- EXTRACTED DATA -
.....
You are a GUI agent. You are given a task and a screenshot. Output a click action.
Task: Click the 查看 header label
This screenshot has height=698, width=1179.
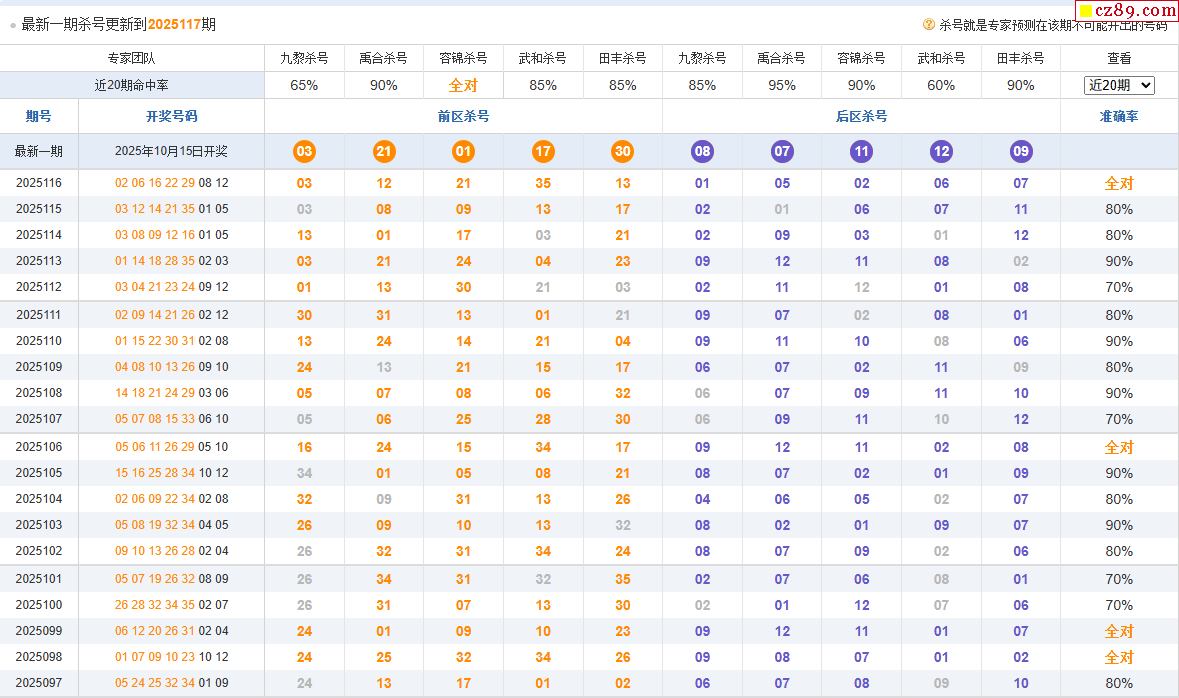click(1119, 58)
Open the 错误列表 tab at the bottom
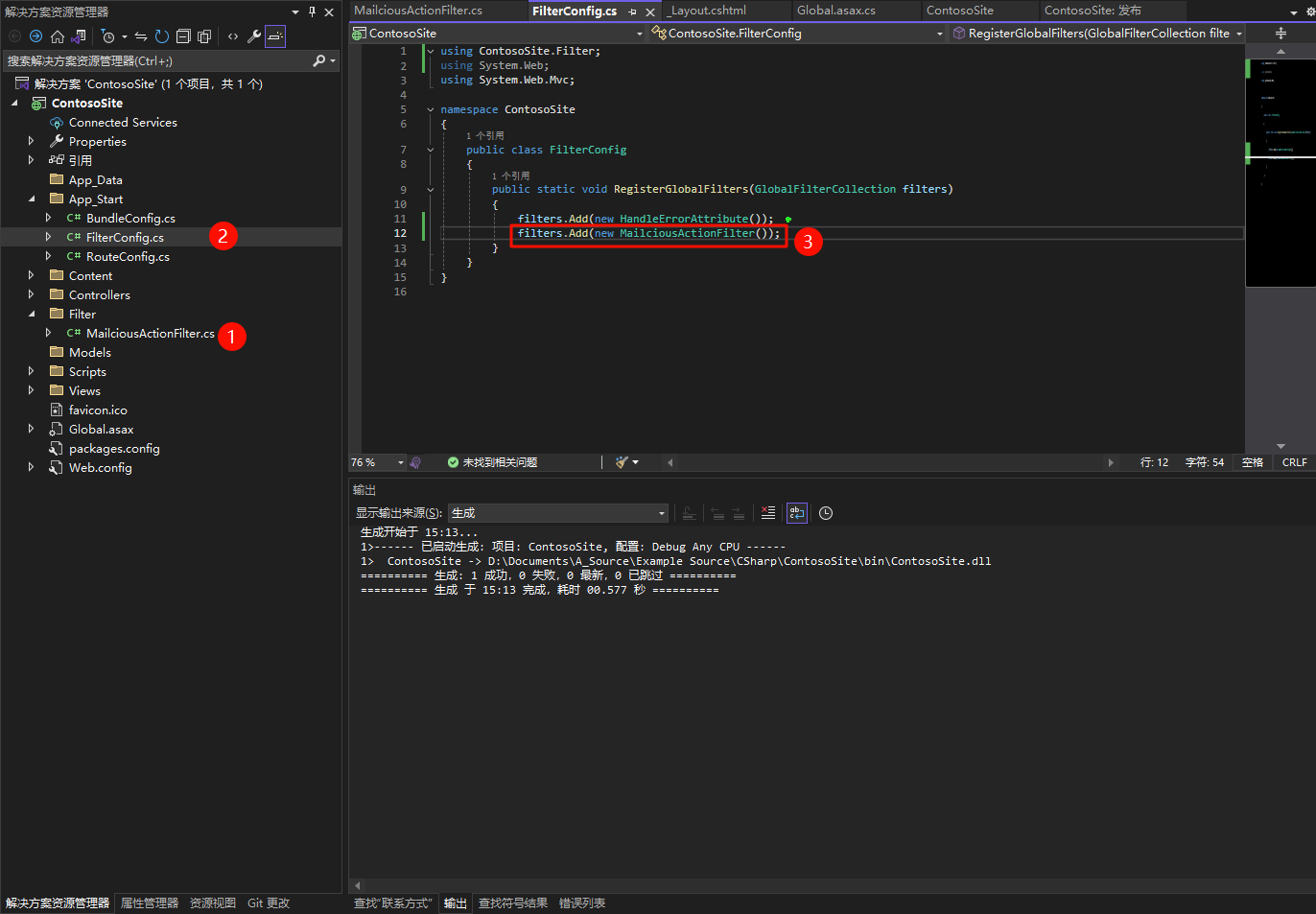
.....
- INSTRUCTIONS FOR THE TASK -
Return every entry above exactly as written, with no pictures included.

- ANSWER SPACE -
You are a GUI agent. You are given a task and a screenshot. Output a click action.
Task: Click the 查看 header label
This screenshot has height=698, width=1179.
click(1119, 58)
Open the 错误列表 tab at the bottom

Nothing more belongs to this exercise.